Fig. 1.

The characteristics and functions of hNSCs and their exosomes. (A) The neurosphere morphology of hNSCs cultured in day 3 and 6, immunofluorescence shown hNSCs specific markers (Nestin, SOX2 and Musashi1 with green color), and hNSCs differentiated into neurons (Tuj1, green color), astrocytes (GFAP, red color) and oligodendrocytes (MOG, green color). Tuj1 = β-tubulin III, GFAP = glial fibrillary acidic protein, MOG = Myelin oligodendrocyte glycoprotein. (B) TEM of hNSCs shown that exosomal-like vesicles in MVBs were just released from cell memnbrane (Upper), and TEM of isolated exosomes from hNSCs presented small lipid bilayer membrane vesicles (Lower).

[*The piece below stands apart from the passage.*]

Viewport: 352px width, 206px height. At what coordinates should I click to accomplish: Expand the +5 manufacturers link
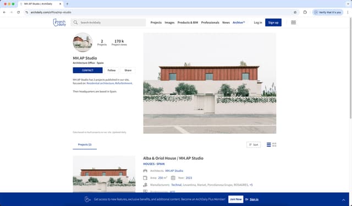click(x=251, y=185)
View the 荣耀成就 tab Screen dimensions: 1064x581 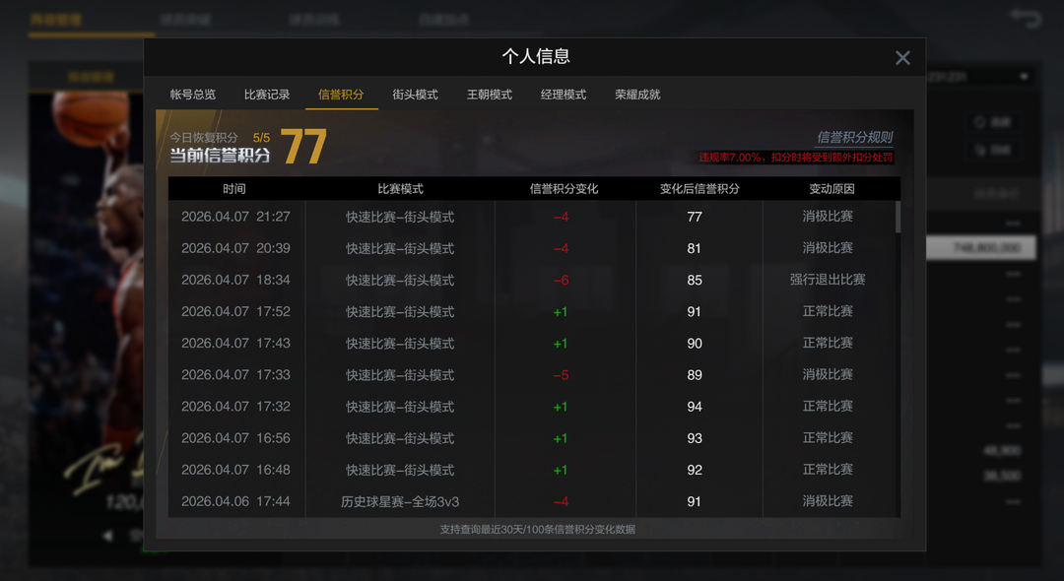click(637, 95)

Red arrows indicated exosomes. (C) The result of NTA shown the particle distribution of exosomes derived from hNSCs, and exosomes significantly expressed exosomal marker proteins CD63 and CD81 by flow cytometry. (D) The neurological functions of ischemic stroke rats were evaluated from 1 day to 28 days after exosomes treatment via mNSS and Rotarod tests. n = 5 rats/group (**p < 0.01). (E) The infarct volume of brain ischemia rats was examined by MRI at 28th day after stroke and transplantation. Analysis of T2-weighted images (T2WI) revealed a more reduction in infarct volume (ischemic lesion shown in white) in hNSC-Exo group relative to control group. n = 3 rats/group. (*p < 0.05). (For interpretation of the references to color in this figure legend, the reader is referred to the web version of this article.)